Après cette phase protocolaire, deux interventions techniques ont servi de cadrage aux travaux qui se sont déroulés en atelier. Monsieur Moïse EKEDI, Secrétaire Permanent du CBF a présenté le rapport sur l’état de mise en œuvre des recommandations du CBF 9 duquel il ressort un taux d’exécution global de 64%, soir 18 recommandations exécutées ou en cours d’exécution sur les 28 adoptées le 12 mars 2018. Des actions importantes comme la recapitalisation de la BC-PME, l’informatisation du processus de délivrance des RCCM, la dématérialisation des actes d’urbanisme et l’élaboration de la Charte Nationale de la petite et moyenne entreprise font partie de cette catégorie. Par contre, les recommandations telles que l’extension de l’application mybusiness.cm, l’élargissement du dispositif de mesure des flux d’énergie sur le réseau, la création des tribunaux de commerce, la révision de la loi sur les établissements classés restent attendues. Au final, le Cameroun a perdu trois places sur le classement Doing business même sa distance à la frontière (Doing Business Index) s’est légèrement amélioré, passant de 47,03 à 47,78.



Cette séance plénière a laissé place à la tenue de quatre ateliers thématiques portant respectivement sur les thèmes :

Atelier n° 1 : L’émergence et le défi de l’industrialisation

Atelier n° 2 : Quelle politique fiscale pour l’émergence du Cameroun ?

Atelier n° 3 : Quelles stratégies d’Import-Export pour l’émergence ?

Atelier n° 4 : Définition de la feuille de route doing business 2019

Le Président du GICAM a modéré les travaux de l’atelier 1 auquel participaient également en tant que intervenants le Président du MECAM, le Ministre en charge de l’industrie et en tant que panélistes les ministres en charge de l’agriculture, de l’élevage et des forêts. Cet atelier a débouché sur une convergence totale de vues sur le rôle incontournable de l’industrialisation dans l’émergence de notre pays.
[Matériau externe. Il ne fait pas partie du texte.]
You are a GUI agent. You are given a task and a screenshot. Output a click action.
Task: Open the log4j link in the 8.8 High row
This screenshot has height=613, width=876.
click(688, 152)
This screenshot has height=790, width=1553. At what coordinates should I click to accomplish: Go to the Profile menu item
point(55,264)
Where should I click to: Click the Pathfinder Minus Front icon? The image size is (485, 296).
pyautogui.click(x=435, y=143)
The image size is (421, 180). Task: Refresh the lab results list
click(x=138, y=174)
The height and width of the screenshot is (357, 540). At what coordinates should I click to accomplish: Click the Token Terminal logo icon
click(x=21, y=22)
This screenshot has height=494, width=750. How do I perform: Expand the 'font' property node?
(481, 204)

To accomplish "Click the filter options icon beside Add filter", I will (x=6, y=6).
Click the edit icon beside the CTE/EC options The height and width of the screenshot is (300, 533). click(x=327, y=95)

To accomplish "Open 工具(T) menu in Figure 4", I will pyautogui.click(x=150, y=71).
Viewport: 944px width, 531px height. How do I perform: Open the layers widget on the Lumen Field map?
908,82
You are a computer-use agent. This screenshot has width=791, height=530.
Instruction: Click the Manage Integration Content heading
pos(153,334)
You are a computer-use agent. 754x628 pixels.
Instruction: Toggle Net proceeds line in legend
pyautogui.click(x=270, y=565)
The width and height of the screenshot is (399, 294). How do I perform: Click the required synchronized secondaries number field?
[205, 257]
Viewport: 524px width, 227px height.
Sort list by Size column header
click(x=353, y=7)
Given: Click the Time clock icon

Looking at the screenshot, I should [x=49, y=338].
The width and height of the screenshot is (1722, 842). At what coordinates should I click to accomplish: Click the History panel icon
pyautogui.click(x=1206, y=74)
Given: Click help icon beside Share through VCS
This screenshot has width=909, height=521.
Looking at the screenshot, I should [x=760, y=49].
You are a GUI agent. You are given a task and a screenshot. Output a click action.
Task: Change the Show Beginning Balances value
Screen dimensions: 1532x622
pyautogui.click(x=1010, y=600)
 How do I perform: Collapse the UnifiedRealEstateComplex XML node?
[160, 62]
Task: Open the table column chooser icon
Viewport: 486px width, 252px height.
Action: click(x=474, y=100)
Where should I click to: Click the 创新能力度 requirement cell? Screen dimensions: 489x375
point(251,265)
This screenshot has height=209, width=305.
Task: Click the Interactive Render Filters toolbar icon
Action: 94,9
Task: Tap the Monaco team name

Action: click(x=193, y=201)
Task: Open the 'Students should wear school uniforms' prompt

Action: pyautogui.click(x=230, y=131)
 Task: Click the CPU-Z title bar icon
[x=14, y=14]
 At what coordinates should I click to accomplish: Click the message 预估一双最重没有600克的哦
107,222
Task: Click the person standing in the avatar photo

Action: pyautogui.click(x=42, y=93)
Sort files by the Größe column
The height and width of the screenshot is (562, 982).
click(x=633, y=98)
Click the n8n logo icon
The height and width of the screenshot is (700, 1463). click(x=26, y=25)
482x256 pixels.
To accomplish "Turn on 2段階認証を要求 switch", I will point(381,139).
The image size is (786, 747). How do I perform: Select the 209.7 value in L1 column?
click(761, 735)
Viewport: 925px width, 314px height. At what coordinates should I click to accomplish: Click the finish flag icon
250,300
Les participants ont en outre été édifiés sur les initiatives gouvernementales matérialisant la politique industrielle nationale et sur les attentes du secteur privé en termes de stabilité fiscale, d’incitations au réinvestissement, de préférence nationale, d’application effective des normes, d’allocation du foncier et de formation professionnelle.

Cet atelier a ainsi débouché sur cinq (05) résolutions majeures portant notamment sur la mis en place d’une plateforme de concertation permanente public-privé pour le développement de l’agro-industrie, l’adoption d’une loi d’orientation industrielle, l’élaboration d’un planning de mise à disposition de l’énergie électrique, la définition d’un programme de contrôle ciblé des importations et la mise en place des mécanismes innovants de financement à long terme de l’industrialisation.

Ces résultats ont, comme ceux des trois autres ateliers fait l’objet d’une restitution la plénière de clôture au cours de laquelle le Premier Ministre a modéré une séance d’échanges avec les participants. 

La 10ème édition du CBF s’est achevée par un point de presse au cours de la quelle le coordonnateur général du CBF, les présidents des organisations patronales et le représentant des partenaires au développement ont échangé avec la presse nationale et internationale sur le bilan des dix années de dialogue dans le cadre du CBF et sur les perspectives du dialogue public/privé au Cameroun.